Involvement of α7nAChR in the hepatic-protective effect of remifentanil preconditioning in ischemia/reperfusion rats

Hepatic ischemia-reperfusion (I/R) injury is an unavoidable process in liver surgeries like transplantation and hepatectomy, and it greatly impairs postoperative liver function. Recent studies have shown that anesthetic agents, such as remifentanil, offer liver protection. However, the exact mechanisms of remifentanil's protective effects remain unclear. In this study, a rat hepatic I/R injury model and a hepatocyte BRL-3 A hypoxia/reoxygenation (H/R) model were successfully established, and remifentanil preconditioning (RPC) was administered. Liver function enzyme activities were measured using biochemical assays, and the extent of liver damage was assessed via HE staining as well as TUNEL staining. The survival rate and apoptosis rate of BRL-3 A cells were determined by CCK-8 assay and flow cytometry, respectively. Levels of proinflammatory cytokines were quantified using ELISA. qRT-PCR and Western blotting analysis were employed to evaluate the expression of α7 nicotinic acetylcholine receptor (α7nAChR) and the phosphorylation of NF-κB. Loss-of- function experiments of α7nAChR were conducted to further elucidate the underlying molecular mechanism by which remifentanil protects the liver against I/R injury. The findings demonstrated that RPC markedly mitigated liver dysfunction, decreased hepatic cell necrosis and apoptosis, and suppressed the inflammation in rats subjected to I/R. Furthermore, RPC provided protection for BRL-3 A cells against H/R-induced injury and inflammation.

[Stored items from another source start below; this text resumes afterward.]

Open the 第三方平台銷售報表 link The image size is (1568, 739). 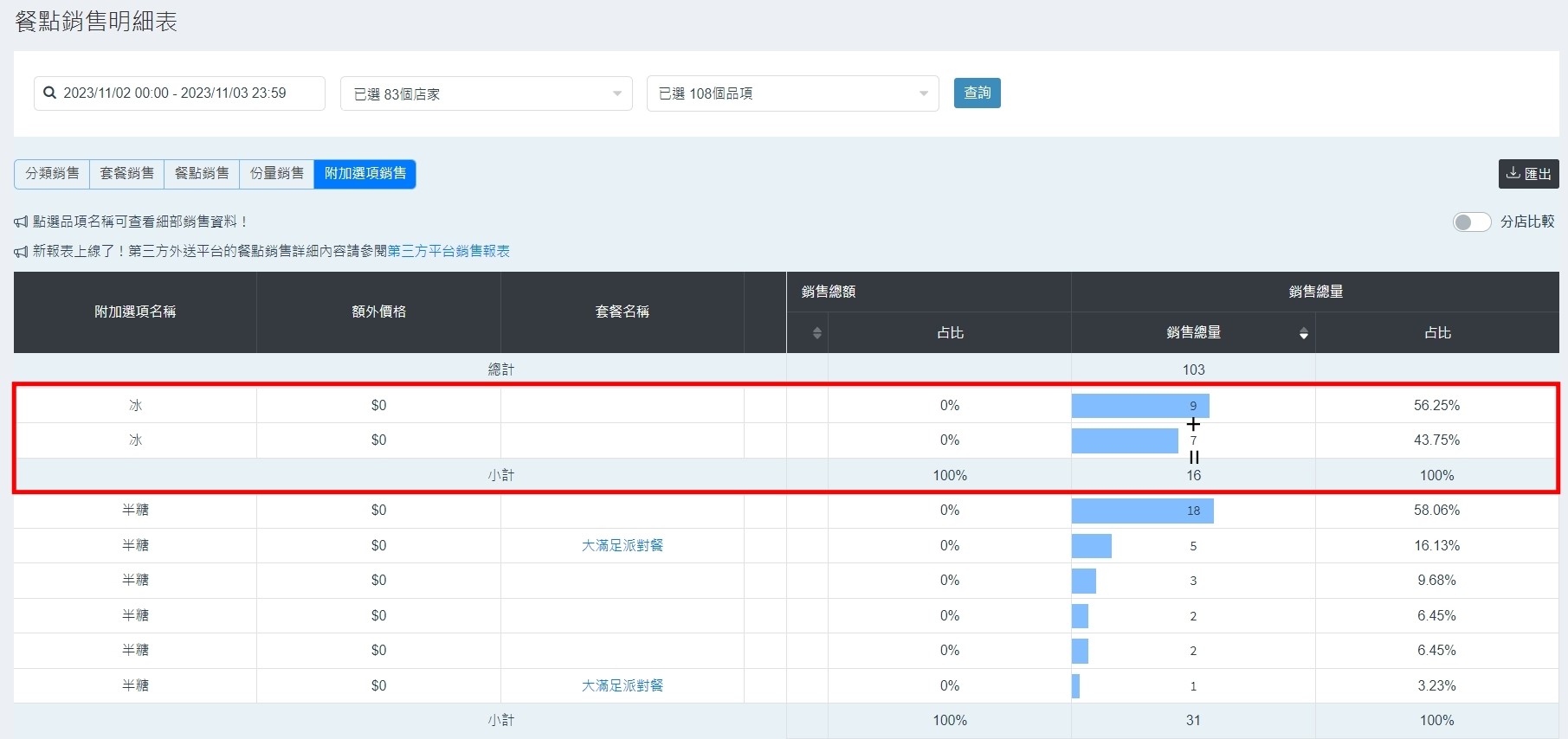click(448, 252)
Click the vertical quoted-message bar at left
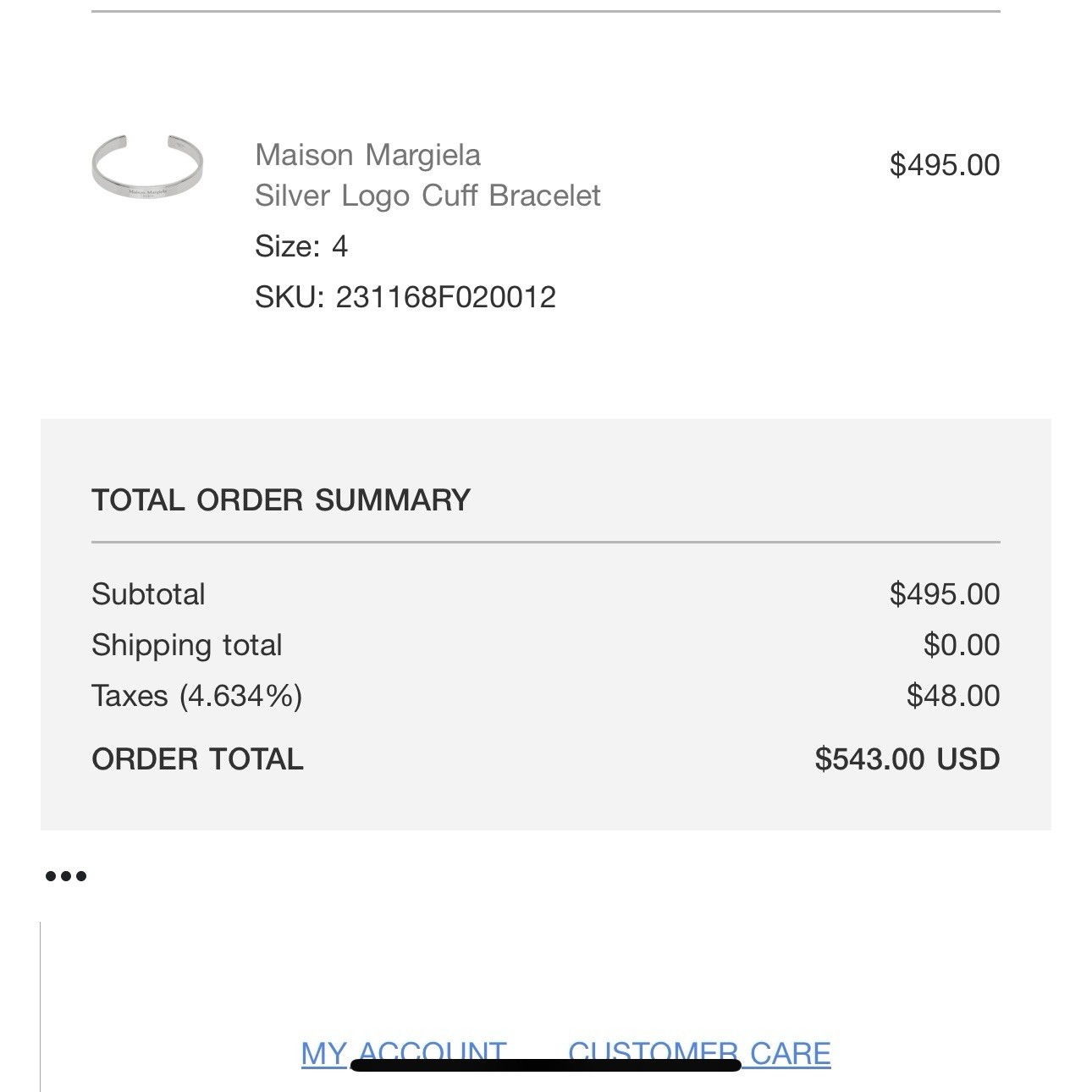The width and height of the screenshot is (1092, 1092). [41, 1007]
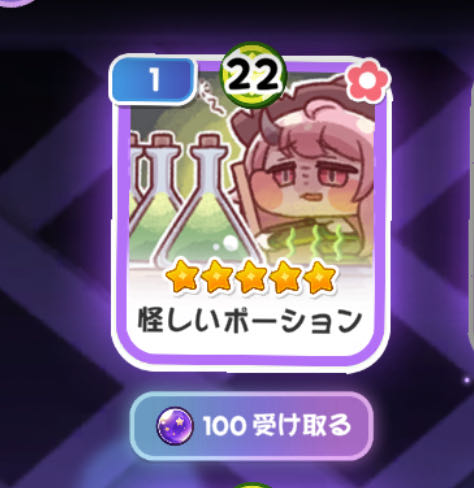Tap the 100 cost number on button
Viewport: 474px width, 488px height.
tap(225, 426)
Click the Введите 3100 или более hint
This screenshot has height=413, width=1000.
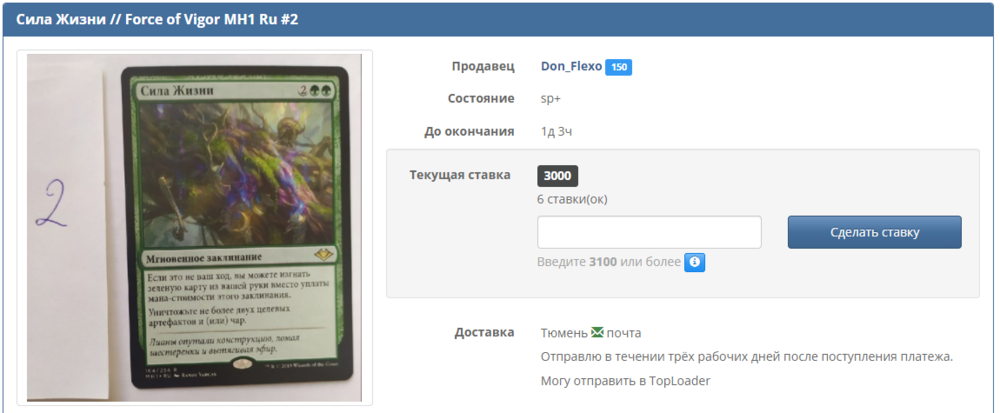[609, 262]
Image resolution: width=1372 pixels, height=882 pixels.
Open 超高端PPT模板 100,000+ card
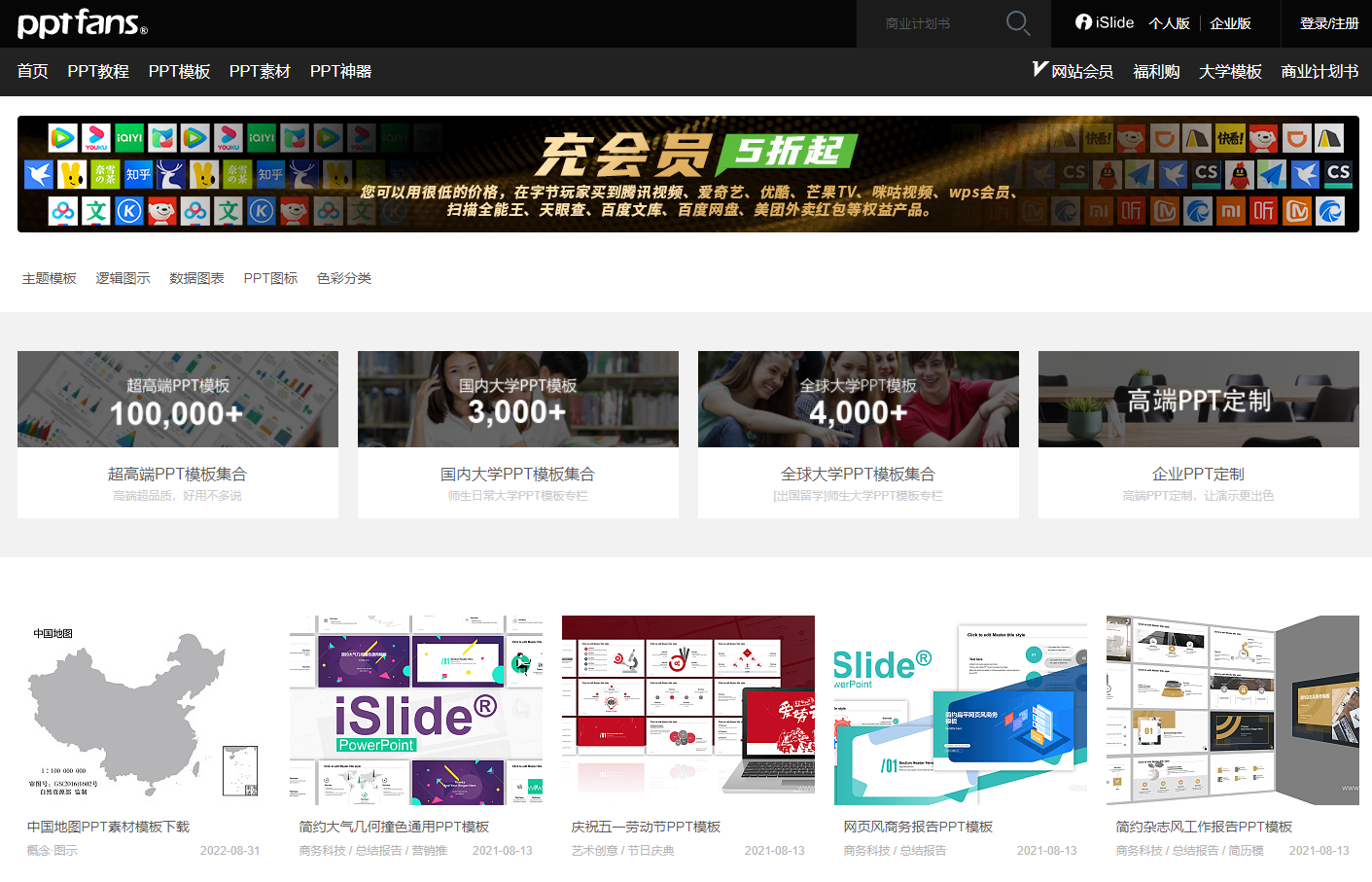pyautogui.click(x=178, y=400)
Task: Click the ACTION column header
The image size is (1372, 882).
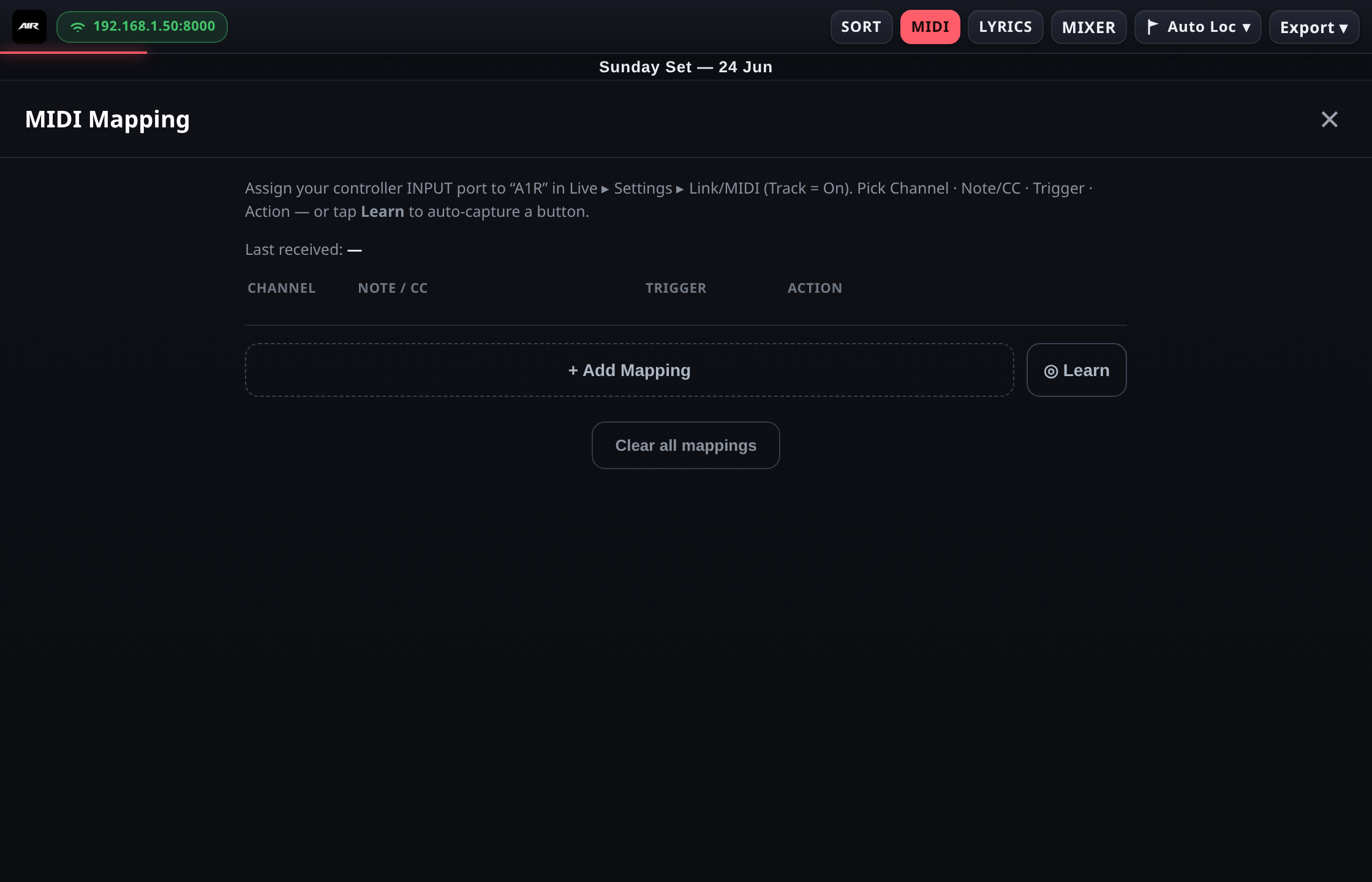Action: (815, 288)

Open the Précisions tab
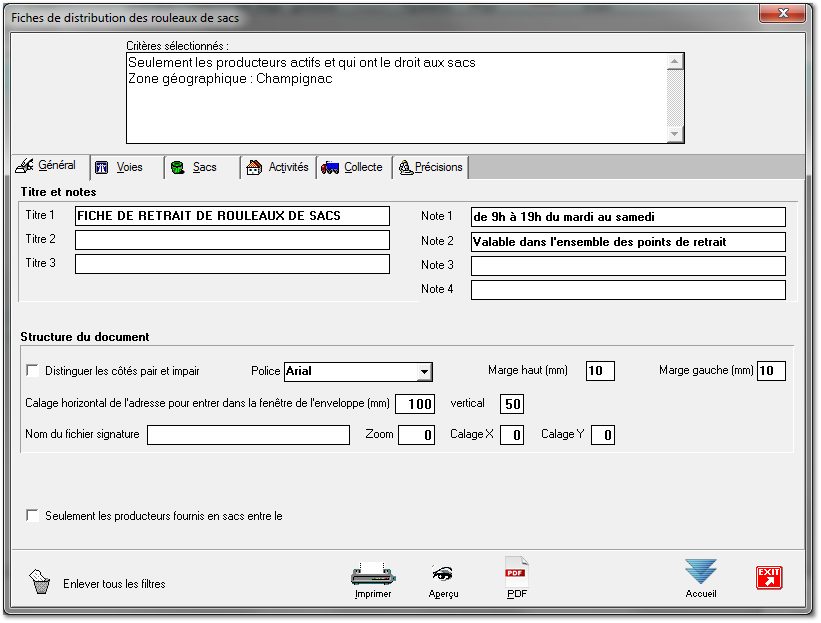(x=430, y=167)
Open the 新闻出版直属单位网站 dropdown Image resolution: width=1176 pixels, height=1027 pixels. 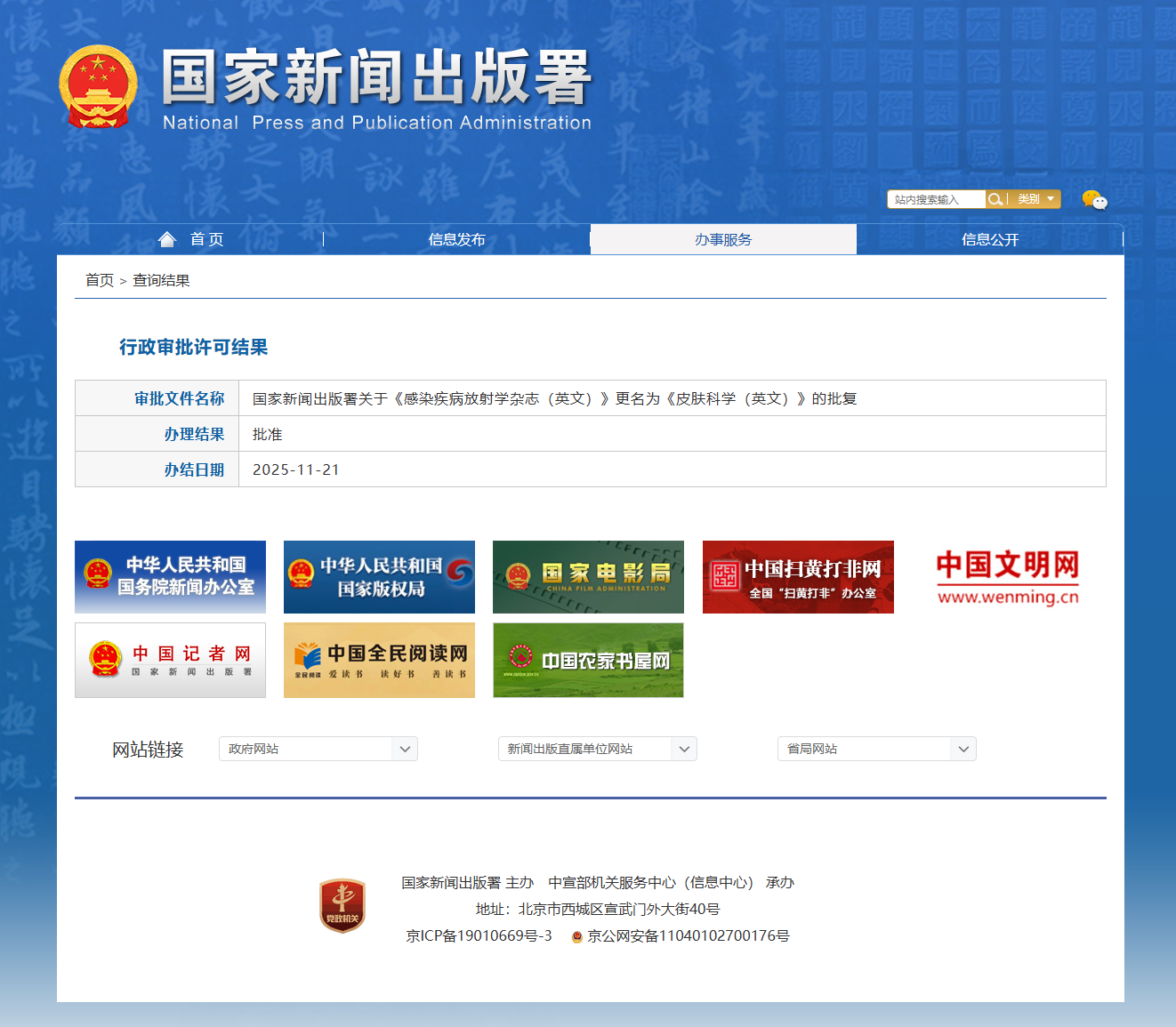click(x=597, y=749)
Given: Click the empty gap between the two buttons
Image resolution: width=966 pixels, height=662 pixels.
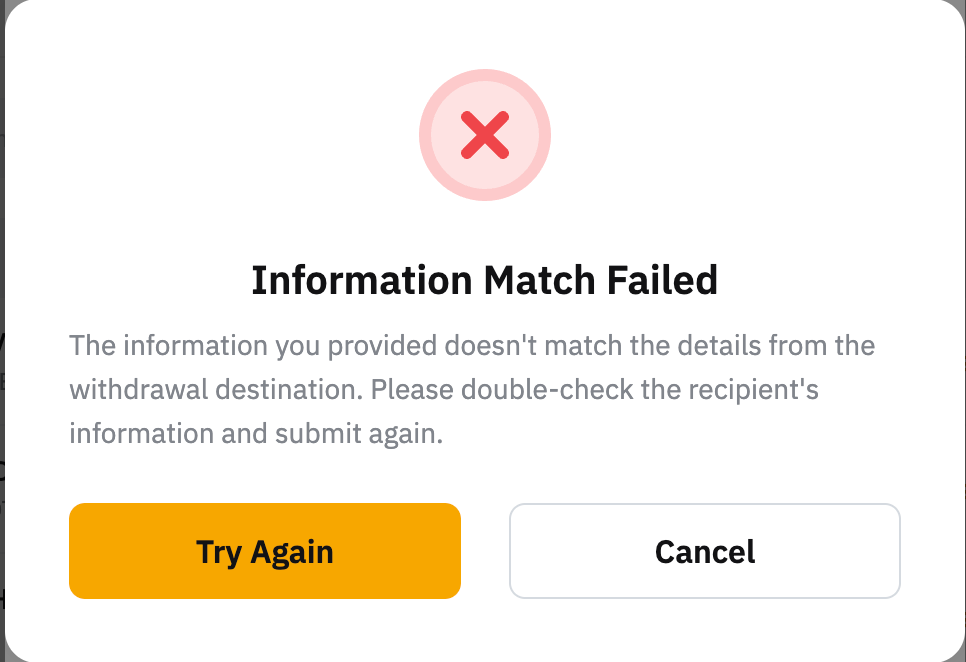Looking at the screenshot, I should click(x=485, y=551).
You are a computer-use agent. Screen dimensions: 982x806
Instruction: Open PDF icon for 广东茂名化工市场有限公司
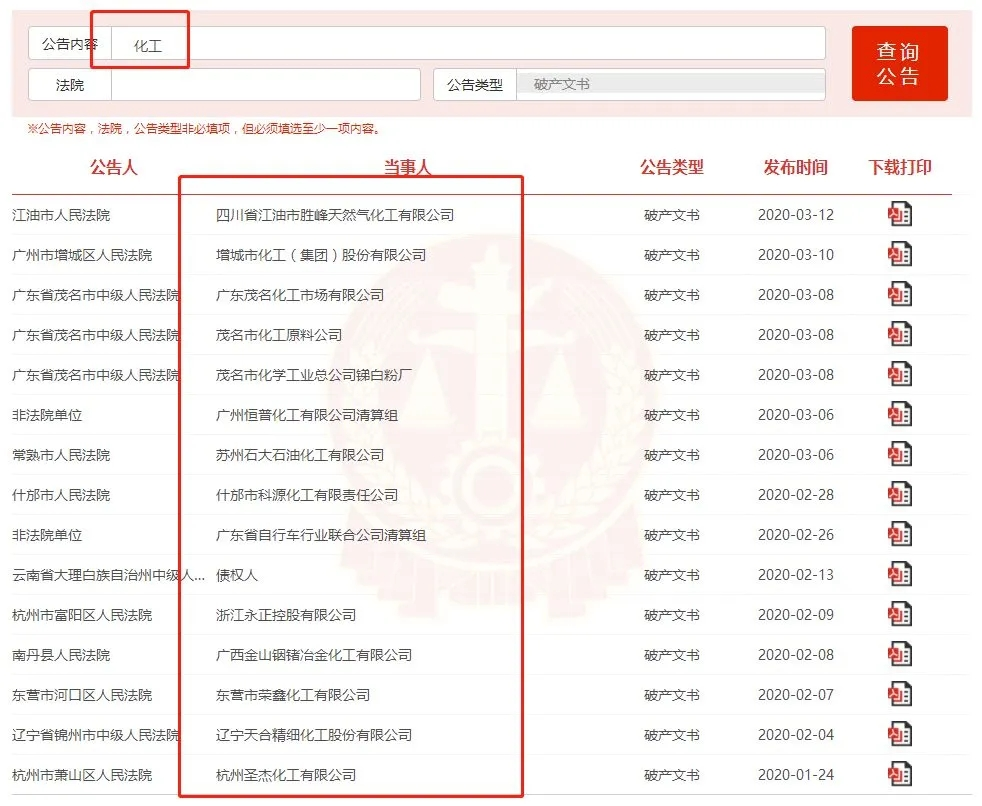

Notably, RPC upregulated α7nAChR expression in I/R liver tissue and H/R-exposed BRL-3 A cells while concurrently inhibiting NF-κB phosphorylation. However, the protective effects of RPC on hepatic I/R injury and H/R-induced BRL-3 A cells injury were abrogated by the administration of an α7nAChR antagonist or α7nAChR knockdown. Taken together, these data reveal a novel mechanism of remifentanil's hepatoprotective effect, which is that remifentanil alleviates hepatic I/R injury by upregulating α7nACh to inhibit inflammation mediated by NF-κB activation.